- _Problem details_
Strip the pictures, then copy the remaining data exactly as it stands.

========

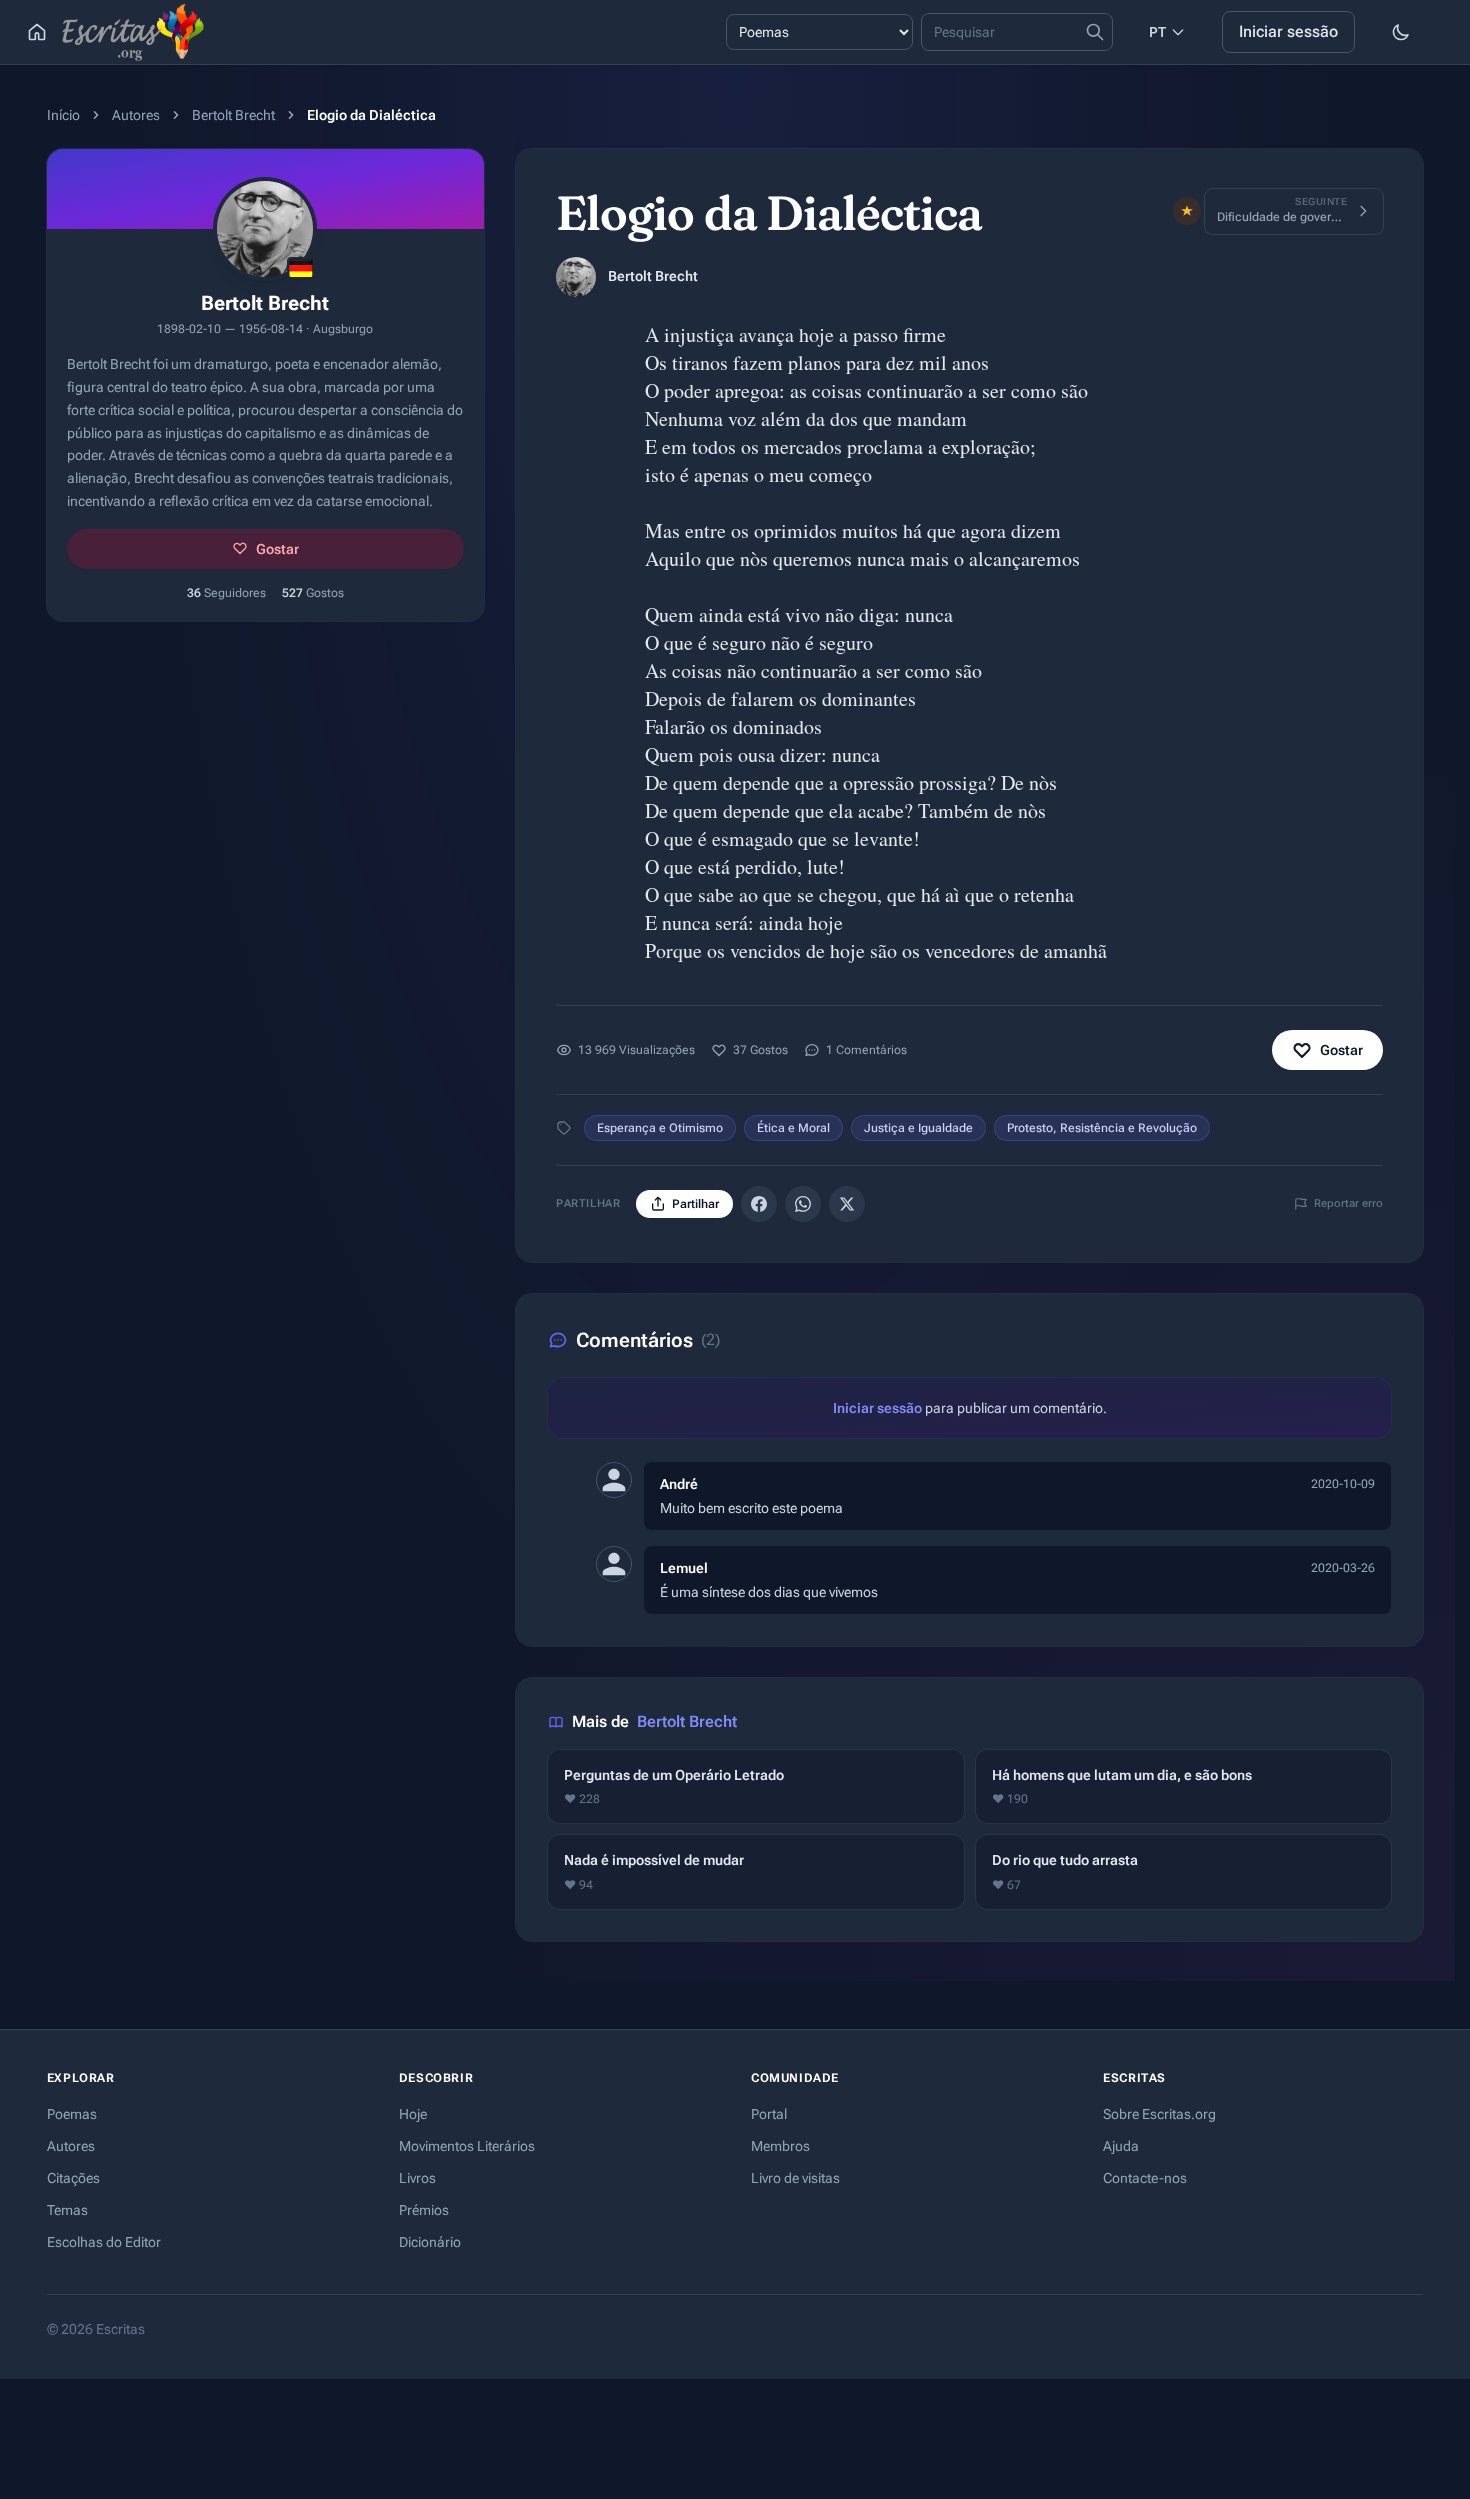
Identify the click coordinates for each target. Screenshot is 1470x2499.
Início (63, 115)
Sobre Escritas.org (1159, 2114)
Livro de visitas (795, 2178)
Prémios (424, 2210)
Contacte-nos (1145, 2178)
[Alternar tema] (1401, 32)
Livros (417, 2178)
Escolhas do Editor (104, 2242)
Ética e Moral (793, 1128)
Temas (67, 2210)
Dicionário (430, 2242)
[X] (847, 1204)
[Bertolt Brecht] (576, 277)
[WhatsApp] (803, 1204)
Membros (780, 2146)
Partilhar (695, 1204)
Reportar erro (1348, 1203)
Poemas (72, 2114)
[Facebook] (759, 1204)
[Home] (37, 32)
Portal (769, 2114)
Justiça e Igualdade (918, 1128)
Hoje (413, 2114)
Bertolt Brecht (233, 115)
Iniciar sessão (1288, 31)
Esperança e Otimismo (660, 1128)
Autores (136, 115)
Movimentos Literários (467, 2146)
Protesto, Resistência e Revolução (1102, 1128)
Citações (73, 2178)
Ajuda (1121, 2146)
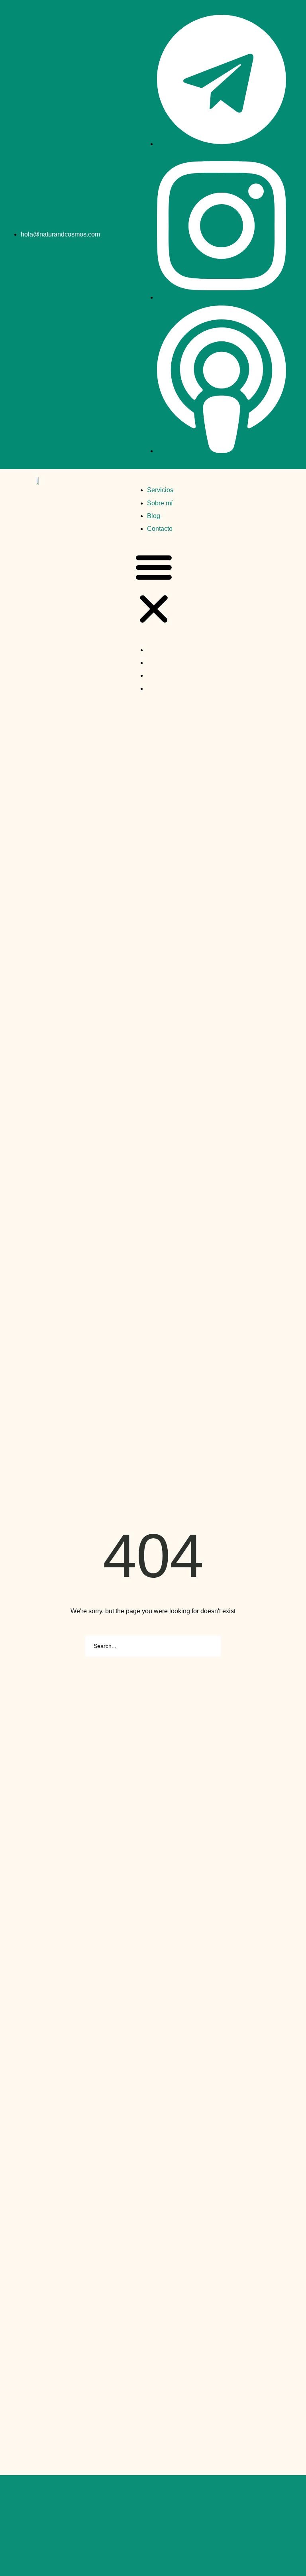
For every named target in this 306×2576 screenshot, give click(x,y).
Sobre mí (160, 503)
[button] (153, 589)
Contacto (160, 528)
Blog (153, 515)
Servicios (160, 490)
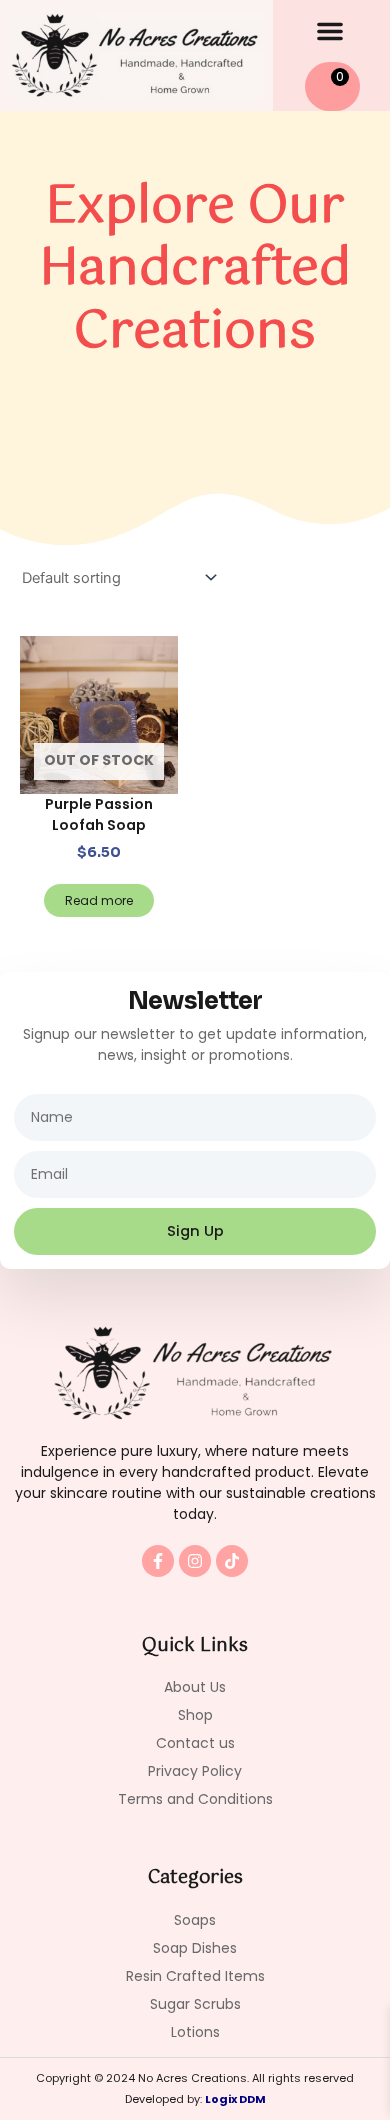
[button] (330, 31)
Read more (99, 900)
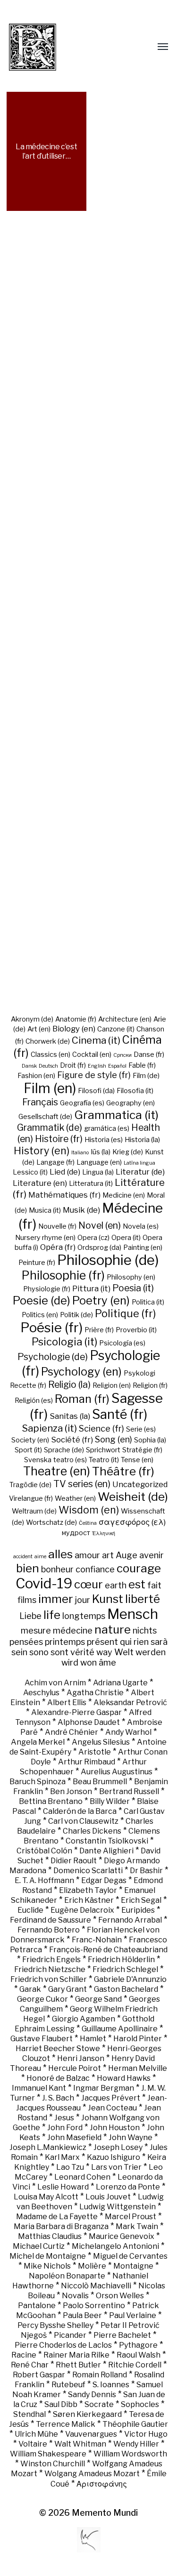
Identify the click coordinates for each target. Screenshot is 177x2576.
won (88, 1662)
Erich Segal (141, 1900)
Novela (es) (141, 1226)
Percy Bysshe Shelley (55, 2325)
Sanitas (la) (70, 1416)
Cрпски (122, 1055)
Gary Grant (67, 1989)
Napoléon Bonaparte (67, 2275)
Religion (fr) (150, 1385)
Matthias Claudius (50, 2236)
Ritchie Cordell (134, 2364)
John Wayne (130, 2137)
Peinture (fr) (36, 1262)
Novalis (75, 2295)
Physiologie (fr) (46, 1289)
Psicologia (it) (64, 1342)
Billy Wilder (110, 1801)
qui (126, 1641)
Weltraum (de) (34, 1511)
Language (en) (99, 1162)
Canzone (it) (116, 1029)
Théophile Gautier (135, 2424)
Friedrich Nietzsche (49, 1969)
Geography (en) (130, 1103)
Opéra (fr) (58, 1247)
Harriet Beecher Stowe (58, 2048)
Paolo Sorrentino (94, 2305)
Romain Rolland (99, 2374)
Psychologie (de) (52, 1356)
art (108, 1555)
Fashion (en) (36, 1075)
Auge (126, 1555)
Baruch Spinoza (37, 1781)
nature (112, 1629)
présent (102, 1641)
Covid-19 (44, 1583)
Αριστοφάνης (101, 2483)
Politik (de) (76, 1315)
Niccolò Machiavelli (96, 2285)
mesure (36, 1630)
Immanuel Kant (39, 2088)
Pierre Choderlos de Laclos (63, 2345)
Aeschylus (41, 1692)
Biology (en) (73, 1028)
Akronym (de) (32, 1019)
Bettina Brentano (51, 1801)
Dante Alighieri (106, 1850)
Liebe (30, 1615)
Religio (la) (69, 1384)
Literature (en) (40, 1183)
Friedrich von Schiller (48, 1979)
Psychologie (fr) (91, 1363)
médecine (73, 1630)
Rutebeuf (68, 2384)
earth (115, 1585)
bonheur (57, 1569)
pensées (26, 1641)
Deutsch (48, 1066)
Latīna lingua (139, 1163)
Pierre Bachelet (122, 2335)
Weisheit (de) (133, 1496)
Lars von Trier (116, 2167)
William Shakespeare (48, 2453)
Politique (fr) (125, 1313)
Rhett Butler (78, 2364)
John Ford (65, 2127)
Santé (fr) (119, 1414)
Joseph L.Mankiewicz (47, 2147)
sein (19, 1652)
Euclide (30, 1910)
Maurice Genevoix (121, 2236)
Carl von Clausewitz (83, 1821)
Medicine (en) (123, 1195)
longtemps (83, 1615)
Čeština (88, 1523)
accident (23, 1557)
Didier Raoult (74, 1860)
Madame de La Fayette (57, 2216)
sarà (159, 1641)
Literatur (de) (140, 1171)
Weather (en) (75, 1498)
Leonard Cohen (82, 2177)
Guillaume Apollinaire (120, 2028)
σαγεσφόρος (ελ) (132, 1522)
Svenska (37, 1460)
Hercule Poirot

========

- _Response_
Identify the click coordinates for each target. Screenshot is 1470x2499.
Início (63, 115)
Sobre Escritas.org (1159, 2114)
Livro de visitas (795, 2178)
Prémios (424, 2210)
Contacte-nos (1145, 2178)
[Alternar tema] (1401, 32)
Livros (417, 2178)
Escolhas do Editor (104, 2242)
Ética e Moral (793, 1128)
Temas (67, 2210)
Dicionário (430, 2242)
[X] (847, 1204)
[Bertolt Brecht] (576, 277)
[WhatsApp] (803, 1204)
Membros (780, 2146)
Partilhar (695, 1204)
Reportar erro (1348, 1203)
Poemas (72, 2114)
[Facebook] (759, 1204)
[Home] (37, 32)
Portal (769, 2114)
Justiça e Igualdade (918, 1128)
Hoje (413, 2114)
Bertolt Brecht (233, 115)
Iniciar sessão (1288, 31)
Esperança e Otimismo (660, 1128)
Autores (136, 115)
Movimentos Literários (467, 2146)
Protesto, Resistência e Revolução (1102, 1128)
Citações (73, 2178)
Ajuda (1121, 2146)
For every named target in this 306×2576 screenshot, give click(x,y).
Sobre mí (160, 503)
[button] (153, 589)
Contacto (160, 528)
Blog (153, 515)
Servicios (160, 490)
[button] (330, 31)
Read more (99, 900)
Identify the click coordinates for each target. Screenshot is 177x2576.
won (88, 1662)
Erich Segal (141, 1900)
Novela (es) (141, 1226)
Percy Bysshe Shelley (55, 2325)
Sanitas (la) (70, 1416)
Cрпски (122, 1055)
Gary Grant (67, 1989)
Napoléon Bonaparte (67, 2275)
Religion (fr) (150, 1385)
Matthias Claudius (50, 2236)
Ritchie Cordell (134, 2364)
John Wayne (130, 2137)
Peinture (fr) (36, 1262)
Novalis (75, 2295)
Physiologie (fr) (46, 1289)
Psicologia (it) (64, 1342)
Billy Wilder (110, 1801)
qui (126, 1641)
Weltraum (de) (34, 1511)
Language (en) (99, 1162)
Canzone (it) (116, 1029)
Théophile Gautier (135, 2424)
Friedrich Nietzsche (49, 1969)
Geography (en) (130, 1103)
Opéra (fr) (58, 1247)
Harriet Beecher Stowe (58, 2048)
Paolo Sorrentino (94, 2305)
Romain Rolland (99, 2374)
Psychologie (de) (52, 1356)
art (108, 1555)
Fashion (en) (36, 1075)
Auge (126, 1555)
Baruch Spinoza (37, 1781)
nature (112, 1629)
présent (102, 1641)
Covid-19 (44, 1583)
Αριστοφάνης (101, 2483)
Politik (de) (76, 1315)
Niccolò Machiavelli (96, 2285)
mesure (36, 1630)
Immanuel Kant (39, 2088)
Pierre Choderlos de Laclos (63, 2345)
Aeschylus (41, 1692)
Biology (en) (73, 1028)
Akronym (de) (32, 1019)
Bettina Brentano (51, 1801)
Dante Alighieri (106, 1850)
Liebe (30, 1615)
Religio (la) (69, 1384)
Literature (en) (40, 1183)
Friedrich von Schiller (48, 1979)
Psychologie (fr) (91, 1363)
médecine (73, 1630)
Rutebeuf (68, 2384)
earth (115, 1585)
bonheur (57, 1569)
pensées (26, 1641)
Deutsch (48, 1066)
Latīna lingua (139, 1163)
Pierre Bachelet (122, 2335)
Weisheit (de) (133, 1496)
Lars von Trier (116, 2167)
William Shakespeare (48, 2453)
Politique (fr) (125, 1313)
Rhett Butler (78, 2364)
John Ford (65, 2127)
Santé (fr) (119, 1414)
Joseph L.Mankiewicz (47, 2147)
sein (19, 1652)
Euclide (30, 1910)
Maurice Genevoix (121, 2236)
Carl von Clausewitz (83, 1821)
Medicine (en) (123, 1195)
longtemps (83, 1615)
Čeština (88, 1523)
accident (23, 1557)
Didier Raoult (74, 1860)
Madame de La Fayette (57, 2216)
sarà (159, 1641)
Literatur (de) (140, 1171)
Weather (en) (75, 1498)
Leonard Cohen (82, 2177)
Guillaume Apollinaire (120, 2028)
σαγεσφόρος (ελ) (132, 1522)
Svenska (37, 1460)
Hercule Poirot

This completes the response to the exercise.